The recent release of Jabal durum wheat in Morocco is an excellent example of pre-breeding for crop improvement. The new drought-tolerant variety was the culmination of a painstaking process of crossing cultivated durum wheat with one of its wild relatives collected in Syria many years ago. Jabal, which means “mountain” in Arabic, was singled out by farmers in consultations with crop breeders because it seems to do very well under drought conditions, an increasingly common stress in its main cultivation areas.
And on the other side of the world, breeders in Peru developed a new variety of potato, called CIP-Matilde, that combines the characteristics that consumers value with wild potatoes’ ability to cope with diseases and climate extremes.
New varieties such as these do not only help farmers adapt to climate change while producing more nutritious food. They also help mitigate climate change, by reducing the need for inputs –inputs which are costly, pump carbon dioxide into the atmosphere, and are bad for the environment in other ways too.
Pre-breeding is not without its challenges: it requires a significant investment of time and resources, as well as a deep understanding of the genetics of the crop. It can take many years before the results of pre-breeding are ready to be included in programs to develop new crop varieties that are ready for commercial production.

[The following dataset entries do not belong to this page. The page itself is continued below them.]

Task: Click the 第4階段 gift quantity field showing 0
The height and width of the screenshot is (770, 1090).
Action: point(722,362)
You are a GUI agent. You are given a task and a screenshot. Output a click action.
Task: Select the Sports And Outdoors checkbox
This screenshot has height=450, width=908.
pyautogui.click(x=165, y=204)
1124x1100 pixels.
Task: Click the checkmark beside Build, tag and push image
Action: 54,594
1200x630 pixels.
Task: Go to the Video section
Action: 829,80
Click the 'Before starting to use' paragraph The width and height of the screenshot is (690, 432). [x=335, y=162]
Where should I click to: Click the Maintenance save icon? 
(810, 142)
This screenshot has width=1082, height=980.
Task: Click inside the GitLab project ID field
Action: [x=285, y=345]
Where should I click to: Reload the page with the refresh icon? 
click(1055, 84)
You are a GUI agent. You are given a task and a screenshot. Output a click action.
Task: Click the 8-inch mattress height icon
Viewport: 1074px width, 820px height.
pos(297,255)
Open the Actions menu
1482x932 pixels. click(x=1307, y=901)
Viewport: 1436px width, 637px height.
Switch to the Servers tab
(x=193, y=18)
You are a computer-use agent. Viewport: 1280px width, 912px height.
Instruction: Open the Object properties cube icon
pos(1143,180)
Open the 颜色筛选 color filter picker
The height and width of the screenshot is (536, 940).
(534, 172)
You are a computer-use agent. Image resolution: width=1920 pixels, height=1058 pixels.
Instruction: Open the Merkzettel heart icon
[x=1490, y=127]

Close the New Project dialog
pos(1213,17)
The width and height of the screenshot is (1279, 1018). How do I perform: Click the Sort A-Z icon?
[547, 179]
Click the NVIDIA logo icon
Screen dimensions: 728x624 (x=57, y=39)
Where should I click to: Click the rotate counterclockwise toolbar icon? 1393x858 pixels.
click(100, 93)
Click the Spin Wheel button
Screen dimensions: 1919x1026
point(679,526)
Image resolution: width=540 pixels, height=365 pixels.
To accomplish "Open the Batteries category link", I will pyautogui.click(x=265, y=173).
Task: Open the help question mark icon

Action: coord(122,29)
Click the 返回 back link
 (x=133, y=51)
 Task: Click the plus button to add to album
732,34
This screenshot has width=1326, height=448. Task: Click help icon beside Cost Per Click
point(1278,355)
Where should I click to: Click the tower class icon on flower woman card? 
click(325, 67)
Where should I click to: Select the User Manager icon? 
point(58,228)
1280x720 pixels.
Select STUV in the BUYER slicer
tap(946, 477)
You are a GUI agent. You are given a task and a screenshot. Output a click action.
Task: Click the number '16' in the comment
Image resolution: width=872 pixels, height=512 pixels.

But I firmly believe that the benefits of pre-breeding using crop wild relatives make it a vital investment in our food and nutritional security. And I am excited to embark on our latest pre-breeding initiative with our invaluable partners through the new 10-year BOLD Project – Biodiversity for Opportunities, Livelihoods and Development, funded by the Government of Norway and led by the Crop Trust. Continuing the work from the successful Crop Wild Relatives (CWR) Project, the Crop Trust will now work with 36 pre-breeding partners in 20 countries to develop more resilient varieties of seven crops. This includes on-farm trials and other participatory approaches to ensure a more effective flow of novel crop diversity to breeders and farmers to help mitigate the effects of the climate crisis on our future food.
The BOLD pre-breeding efforts for each crop are led by existing pre-breeding and evaluation partnerships from the CWR Project: the International Center for Agricultural Research in the Dry Areas – ICARDA (for barley, durum wheat, grasspea), the South Australian Research and Development Center – SARDI (alfalfa), the Tanzania Agricultural Research Institute – TARI (finger millet), Can Tho University (rice) and the International Potato Center – CIP (potato).
The challenges we face are real and growing, but not insurmountable. With the right investments in science and technology, the right partners, and the wealth of diversity of crops and their wild relatives safeguarded in genebanks, we can build a more resilient future for our food.